When a user hits the home page, the server has a lot of work to do. It pushes all this data down to the client, so having lots of processors is important to handling load. In our initial experiments, we used pm2 to spread requests across a bunch of processors. Now, we are transitioning Amazon's Elastic Container Service and a modified version of our Docker image. This way, each container serves one process, allowing our team to easily auto-scale out with load.

Using a CDN is a good idea...

It comes as no surprise to anybody, but Meteor makes it pretty easy to serve the initial built JS to client from a CDN, which dropped that load time from around 2.5 seconds to 600 ms.

...But serving images from Mongo isn't as bad as you might think.

It's always important to test before optimizing.
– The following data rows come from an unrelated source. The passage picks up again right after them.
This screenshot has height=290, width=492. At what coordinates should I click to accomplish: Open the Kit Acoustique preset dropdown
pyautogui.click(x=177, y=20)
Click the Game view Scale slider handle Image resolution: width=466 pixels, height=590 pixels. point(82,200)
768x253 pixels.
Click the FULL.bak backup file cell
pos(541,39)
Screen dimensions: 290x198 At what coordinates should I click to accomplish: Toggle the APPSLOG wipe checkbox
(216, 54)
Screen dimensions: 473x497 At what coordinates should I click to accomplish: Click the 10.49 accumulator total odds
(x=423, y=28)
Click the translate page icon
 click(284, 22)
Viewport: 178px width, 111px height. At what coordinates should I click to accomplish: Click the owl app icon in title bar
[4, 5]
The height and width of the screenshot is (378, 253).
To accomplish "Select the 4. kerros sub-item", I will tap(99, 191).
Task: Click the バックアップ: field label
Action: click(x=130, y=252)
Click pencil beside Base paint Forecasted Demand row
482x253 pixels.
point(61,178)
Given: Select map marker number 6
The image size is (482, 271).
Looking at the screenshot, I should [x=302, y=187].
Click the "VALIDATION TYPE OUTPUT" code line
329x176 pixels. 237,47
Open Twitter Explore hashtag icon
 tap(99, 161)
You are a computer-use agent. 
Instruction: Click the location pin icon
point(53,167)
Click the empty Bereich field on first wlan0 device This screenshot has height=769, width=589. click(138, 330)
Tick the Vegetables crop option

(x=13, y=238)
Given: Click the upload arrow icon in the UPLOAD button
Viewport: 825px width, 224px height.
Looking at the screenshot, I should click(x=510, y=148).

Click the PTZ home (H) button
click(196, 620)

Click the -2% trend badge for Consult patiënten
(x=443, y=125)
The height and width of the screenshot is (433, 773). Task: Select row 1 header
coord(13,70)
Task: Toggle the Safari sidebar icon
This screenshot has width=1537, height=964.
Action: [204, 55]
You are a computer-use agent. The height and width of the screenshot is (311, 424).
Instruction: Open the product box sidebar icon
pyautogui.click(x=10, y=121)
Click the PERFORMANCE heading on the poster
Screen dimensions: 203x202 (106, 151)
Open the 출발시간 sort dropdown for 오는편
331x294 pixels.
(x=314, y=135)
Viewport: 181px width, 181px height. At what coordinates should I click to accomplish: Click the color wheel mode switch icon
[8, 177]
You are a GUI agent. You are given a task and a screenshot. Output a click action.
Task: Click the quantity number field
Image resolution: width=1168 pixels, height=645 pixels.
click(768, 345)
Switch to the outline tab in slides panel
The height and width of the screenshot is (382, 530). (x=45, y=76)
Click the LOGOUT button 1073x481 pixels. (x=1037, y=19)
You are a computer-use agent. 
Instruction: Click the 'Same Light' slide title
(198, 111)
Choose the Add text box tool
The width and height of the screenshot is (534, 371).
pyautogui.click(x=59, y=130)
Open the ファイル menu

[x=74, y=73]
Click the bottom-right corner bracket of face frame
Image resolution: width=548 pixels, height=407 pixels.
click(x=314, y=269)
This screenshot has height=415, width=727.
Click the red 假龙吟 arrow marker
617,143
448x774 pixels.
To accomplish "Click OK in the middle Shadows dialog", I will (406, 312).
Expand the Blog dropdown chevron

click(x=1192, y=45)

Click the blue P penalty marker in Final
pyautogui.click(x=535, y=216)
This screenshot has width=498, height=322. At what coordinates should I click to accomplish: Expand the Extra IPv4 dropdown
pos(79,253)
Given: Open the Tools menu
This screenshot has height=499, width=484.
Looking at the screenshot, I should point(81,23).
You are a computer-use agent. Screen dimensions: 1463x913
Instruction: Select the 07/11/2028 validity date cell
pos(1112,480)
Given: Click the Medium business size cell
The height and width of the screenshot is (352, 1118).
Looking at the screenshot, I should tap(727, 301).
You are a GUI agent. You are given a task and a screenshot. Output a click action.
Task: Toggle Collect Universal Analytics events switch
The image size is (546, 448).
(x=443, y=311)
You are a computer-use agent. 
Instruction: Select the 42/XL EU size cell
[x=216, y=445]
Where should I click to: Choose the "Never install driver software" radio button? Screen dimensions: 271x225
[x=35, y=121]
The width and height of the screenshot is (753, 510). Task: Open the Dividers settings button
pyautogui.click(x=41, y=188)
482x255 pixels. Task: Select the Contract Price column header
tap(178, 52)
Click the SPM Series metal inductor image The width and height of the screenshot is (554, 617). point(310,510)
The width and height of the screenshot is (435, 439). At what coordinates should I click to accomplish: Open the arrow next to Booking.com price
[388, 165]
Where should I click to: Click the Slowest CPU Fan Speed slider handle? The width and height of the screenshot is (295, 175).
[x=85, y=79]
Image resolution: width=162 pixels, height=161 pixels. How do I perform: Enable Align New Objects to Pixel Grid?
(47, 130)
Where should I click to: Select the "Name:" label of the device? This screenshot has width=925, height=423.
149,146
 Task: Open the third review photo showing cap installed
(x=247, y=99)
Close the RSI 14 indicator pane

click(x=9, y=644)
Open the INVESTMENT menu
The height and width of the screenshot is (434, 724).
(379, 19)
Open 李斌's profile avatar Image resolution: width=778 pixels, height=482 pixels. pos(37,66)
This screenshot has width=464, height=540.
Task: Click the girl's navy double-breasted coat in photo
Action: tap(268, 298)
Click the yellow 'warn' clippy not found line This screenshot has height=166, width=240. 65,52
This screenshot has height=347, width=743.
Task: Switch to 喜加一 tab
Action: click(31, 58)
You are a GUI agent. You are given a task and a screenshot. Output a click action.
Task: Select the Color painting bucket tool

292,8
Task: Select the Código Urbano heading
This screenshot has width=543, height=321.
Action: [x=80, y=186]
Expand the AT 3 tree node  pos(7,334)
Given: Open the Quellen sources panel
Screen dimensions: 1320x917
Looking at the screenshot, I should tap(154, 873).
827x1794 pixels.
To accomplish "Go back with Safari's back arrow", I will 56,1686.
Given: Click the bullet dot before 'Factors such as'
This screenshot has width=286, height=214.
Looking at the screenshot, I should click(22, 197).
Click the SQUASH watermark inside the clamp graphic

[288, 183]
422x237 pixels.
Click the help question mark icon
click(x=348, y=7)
I had expected serving images from Mongo to be a performance dealbreaker right from the get-go, but it worked surprisingly well, even though we had overloaded our dataset products with lots of images. Nevertheless, it's still preferable to use a CDN.

The latest release was a gamechanger.

When loading more than a few hundred products on the Grid using the Products collection, the platform would start to become unusable because of all the extra work it had to perform in order to calculate things, such as how many items were in stock. The changes to the Catalog eliminated this problem. If a user is running an older version of Reaction, this would be their reason to upgrade.

What's next

We are learning a lot about what it means to host a Reaction website at scale, and so far, we've been pretty pleased with the results—Reaction holds up pretty well under load. The next step is to continue building our test infrastructure and iterating on it.

We expect to have these test results complete within the next month or so. I'll be writing another blog post sharing our complete results, as well as how we built our infrastructure for this project. We hope to share more soon.